Sunday, May 10, 2009
The new new money
It's official: The government in Beijing has announced that the Yuan can now be used in international trade. Their mouthpiece for this occasion was the Industrial and Commercial Bank of China, a private entity, which made the announcement on their behalf. By the end of this year, it is expected that fully 50% of all transactions with Hong Kong will be denominated in the Yuan. In turn, Hong Kong re-exports 90% of its Chinese imports. Importer #1 is the European Union; importer #2 is the United States. Some of these countries may soon find themselves hard-pressed to earn enough Yuan to continue importing Chinese-made products.
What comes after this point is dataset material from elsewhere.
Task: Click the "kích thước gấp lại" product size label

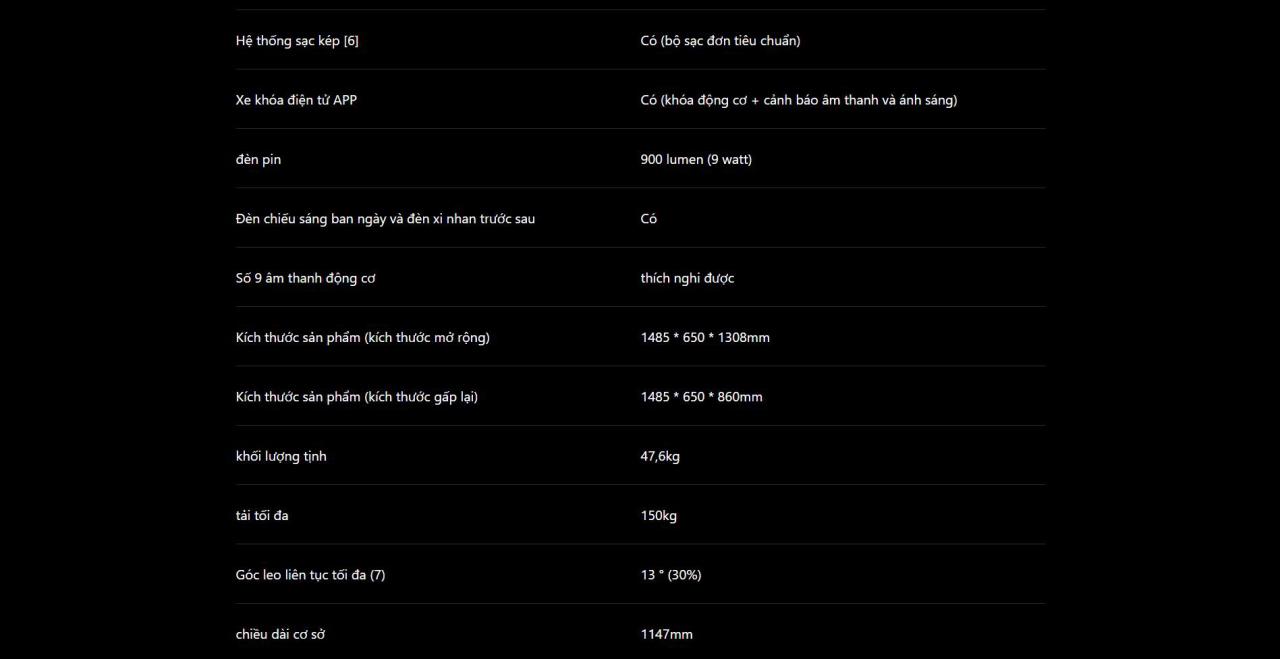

This is only the next small step in Beijing's "policy of small steps." Already the Chinese government has ramped down its purchases of US Treasury paper, forcing the Federal Reserve to step in as the buyer of last resort. The IOU, with which the US has inundated the world, is now becoming the I-owe-me - which is not quite as impressive to those who are considering selling products to the US on credit. Instead of the funny paper, the Chinese government has started to buy up gold on the international market. The Yuan has long been in de facto use in Hong Kong, Sigapore, Kuala Lumpur, and other countries in the region, in preference to the US Dollar. In several countries it is already possible to have Yuan-denominated savings and checking accounts; in Hong Kong alone such accounts are set to exceed US$100 billion by the end of this year.
The United States and Europe have recently demonstrated their unwillingness to grant other countries a greater say in the IMF and the other organizations that govern international finance. Now Beijing can turn this combination of weakness and recalcitrance to its advantage, by quickly creating a wide coalition of countries that wish to isolate themselves from the financially untrustworthy regions of Europe and America. This is but one of many developments that those who are predicting economic recovery in the US sometime next year have chosen to ignore, but it may turn out to be one of the more important ones.
What do these major shifts in international finance portend for us mere private citizens? The implication is simple: if you think that you still have some money, let's hope that you don't mean that you have something or other denominated in the US Dollar. Or that you just wrote yourself an I-owe-me.